■ Items listed in a dataset
++++++++
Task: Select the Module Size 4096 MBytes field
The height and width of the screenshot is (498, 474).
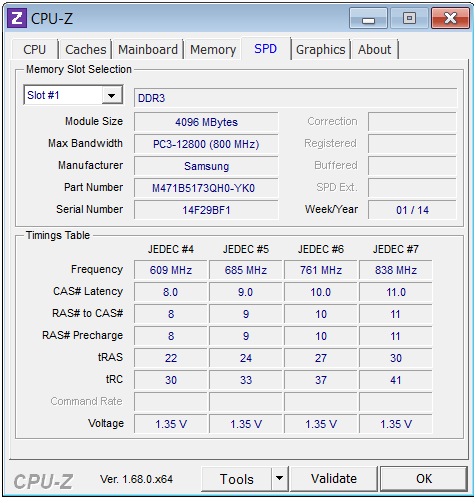Action: click(x=206, y=122)
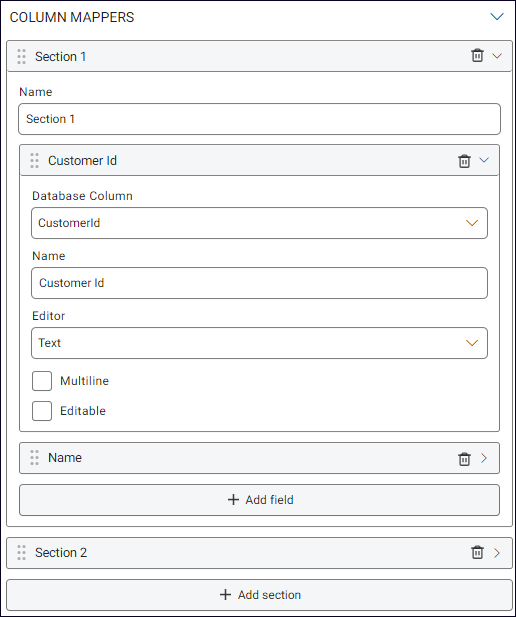Collapse the Column Mappers panel chevron
The image size is (516, 617).
[497, 17]
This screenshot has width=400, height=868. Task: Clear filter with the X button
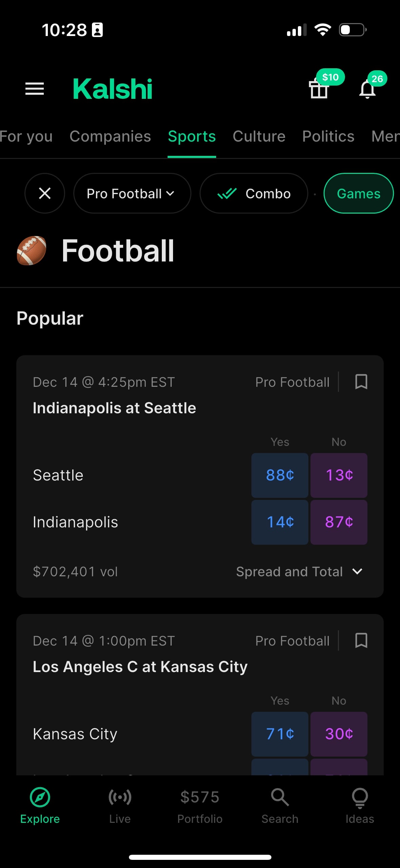(45, 193)
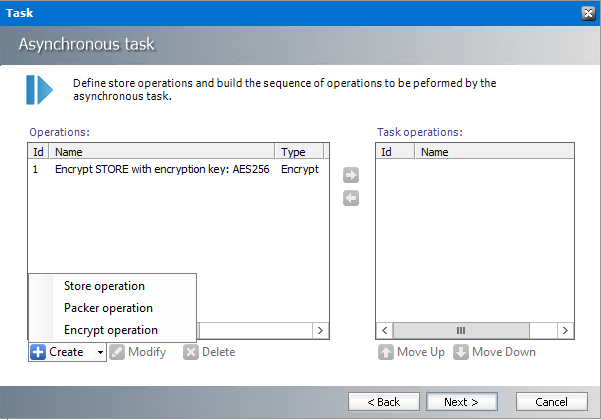This screenshot has height=420, width=601.
Task: Expand the Create dropdown arrow
Action: tap(100, 352)
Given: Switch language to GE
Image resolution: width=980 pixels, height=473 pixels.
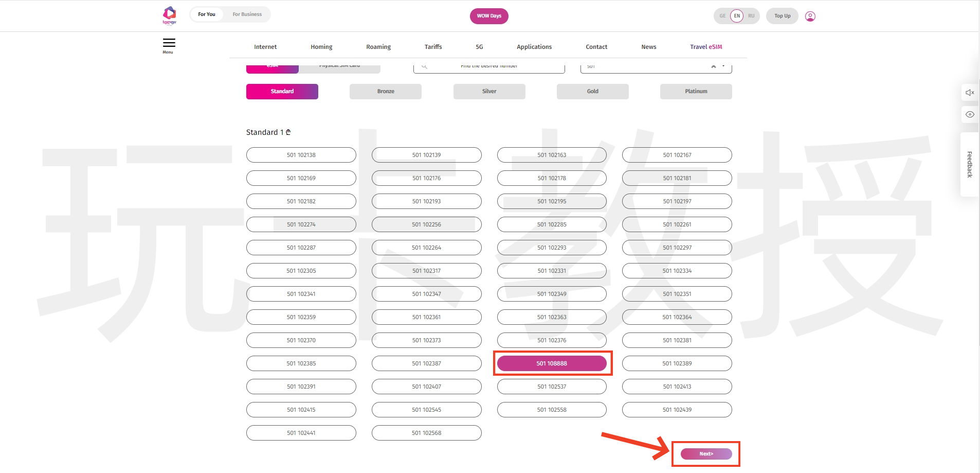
++++++++
■ Required action
Set every record down verbatim. No pictures belong in the copy.

■ Answer to the exercise
Task: Select the Module Size 4096 MBytes field
The height and width of the screenshot is (498, 474).
Action: click(x=206, y=122)
Collapse the Column Mappers panel chevron
The image size is (516, 617).
[497, 17]
This screenshot has width=400, height=868. Task: Clear filter with the X button
(45, 193)
This screenshot has height=420, width=601.
Task: Expand the Create dropdown arrow
Action: tap(100, 352)
Given: Switch language to GE
Image resolution: width=980 pixels, height=473 pixels.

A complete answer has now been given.